Problem:
Rewrite the stretch from the line containing "Screen dimensions: 1484x770" through the line containing "pyautogui.click(x=406, y=293)" with "previous" changed to "next" and nothing else altered.

Data:
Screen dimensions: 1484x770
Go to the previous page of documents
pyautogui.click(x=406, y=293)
==
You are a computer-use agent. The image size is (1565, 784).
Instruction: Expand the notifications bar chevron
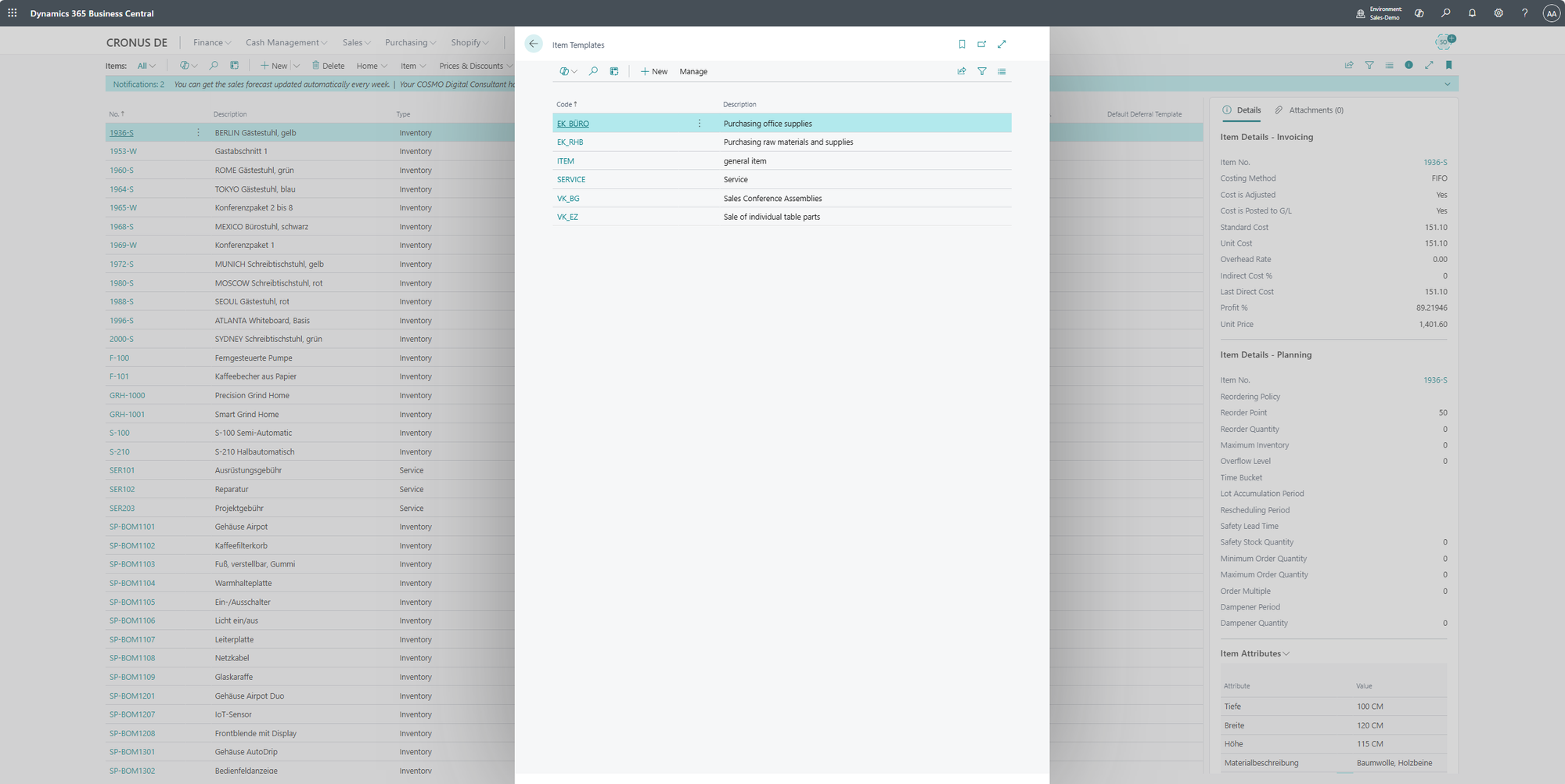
---
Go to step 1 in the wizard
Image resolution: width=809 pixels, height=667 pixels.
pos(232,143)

Response to this task:
Screen dimensions: 1484x770
Go to the next page of documents
pyautogui.click(x=406, y=293)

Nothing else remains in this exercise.